## YOUR GOAL:
Pick out each line of the records in which the word "agent" appears.

## RECORDS SHOWN:

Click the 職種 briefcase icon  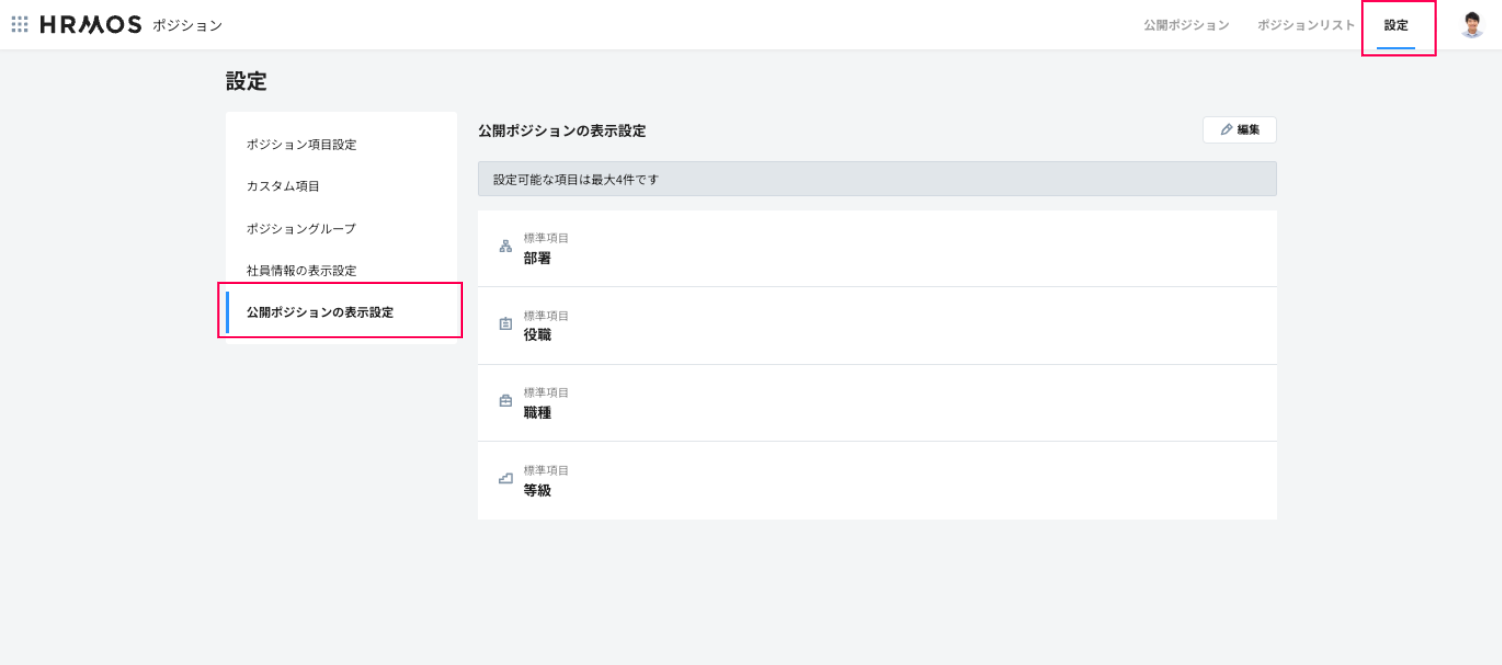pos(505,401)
---
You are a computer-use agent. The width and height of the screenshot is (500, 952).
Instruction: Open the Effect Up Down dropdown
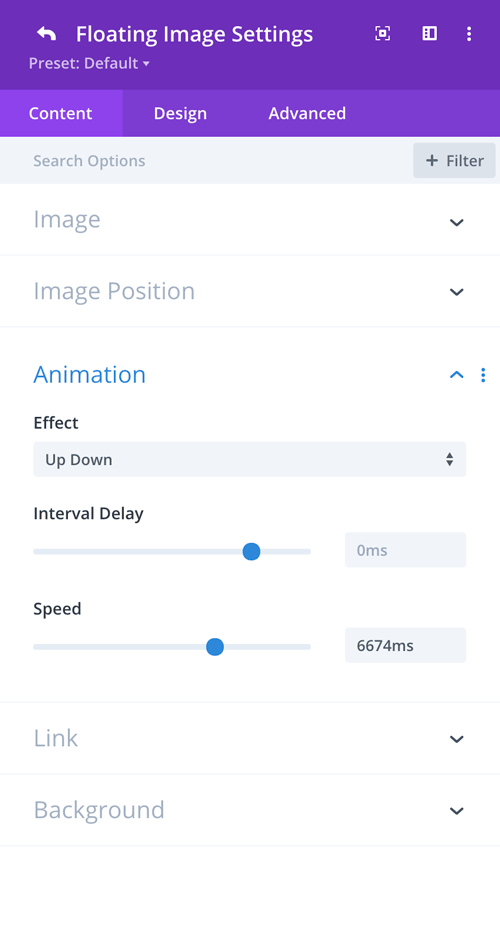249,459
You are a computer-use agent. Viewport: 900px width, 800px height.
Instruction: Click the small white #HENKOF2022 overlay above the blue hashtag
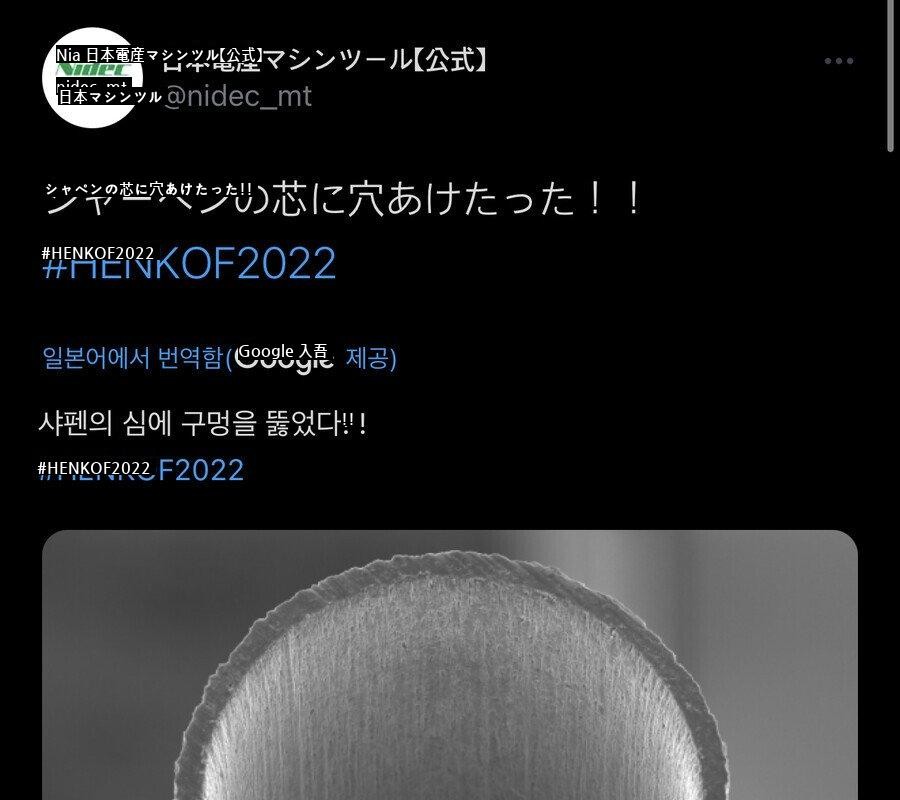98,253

## WRITTEN RESPONSE:
You are a computer-use agent. The width and height of the screenshot is (500, 952).
You are a computer-use agent. Viewport: 900px width, 800px height.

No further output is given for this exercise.